Data taken from a collection:
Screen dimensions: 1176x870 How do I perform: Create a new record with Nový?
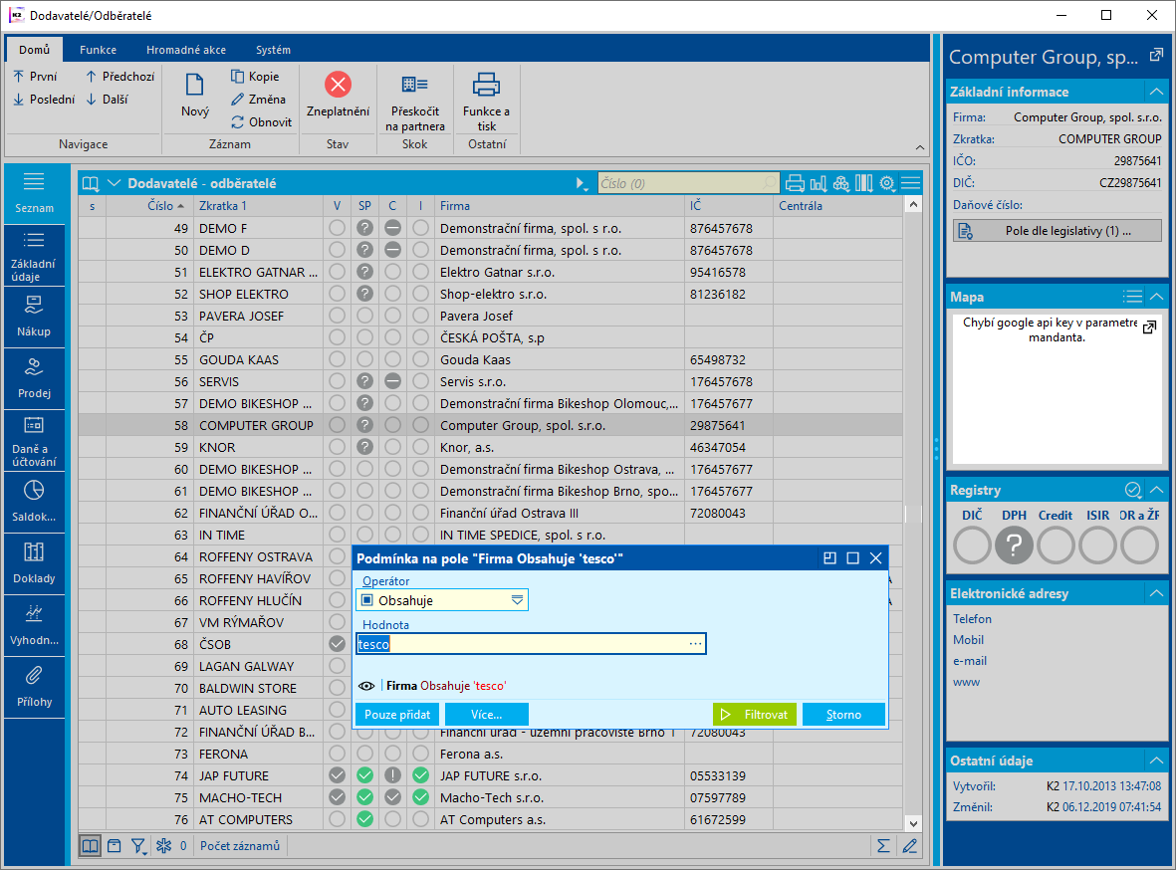pos(195,96)
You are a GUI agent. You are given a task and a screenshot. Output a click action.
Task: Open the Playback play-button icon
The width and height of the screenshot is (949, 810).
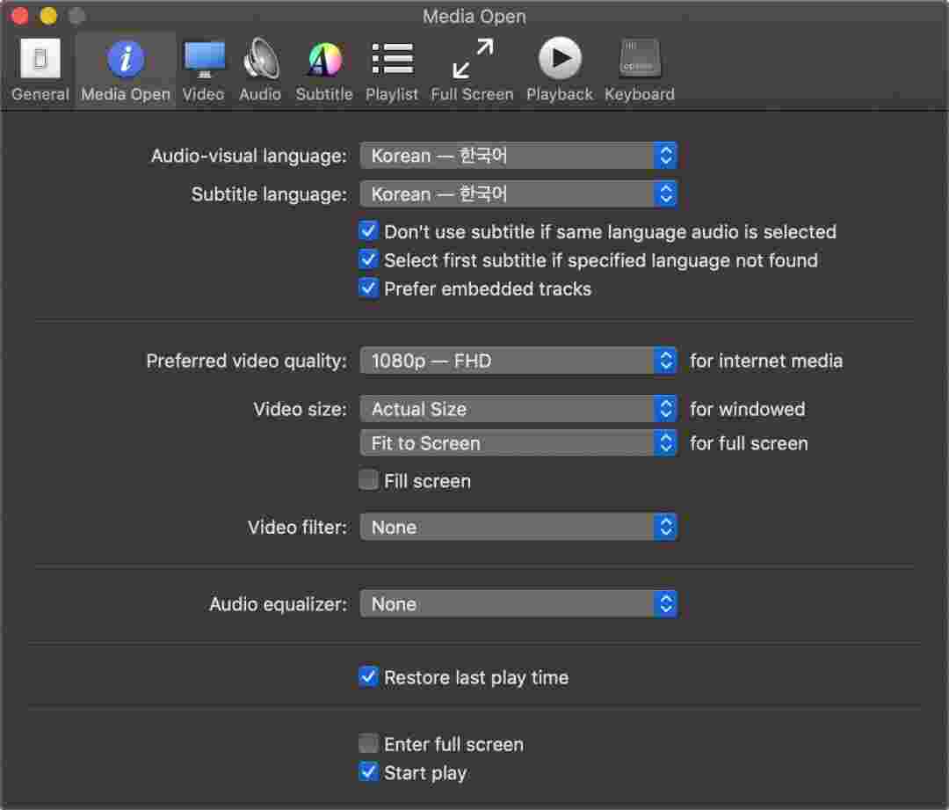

*What needs to be done*: Please repeat every line of the listing above word for word, leaving out the pictures.

*Correct result*:
Screen dimensions: 1176x870 How do I perform: Create a new record with Nový?
pos(195,96)
You are a GUI agent. You are given a task and a screenshot. Output a click action.
Task: Open the Playback play-button icon
The width and height of the screenshot is (949, 810).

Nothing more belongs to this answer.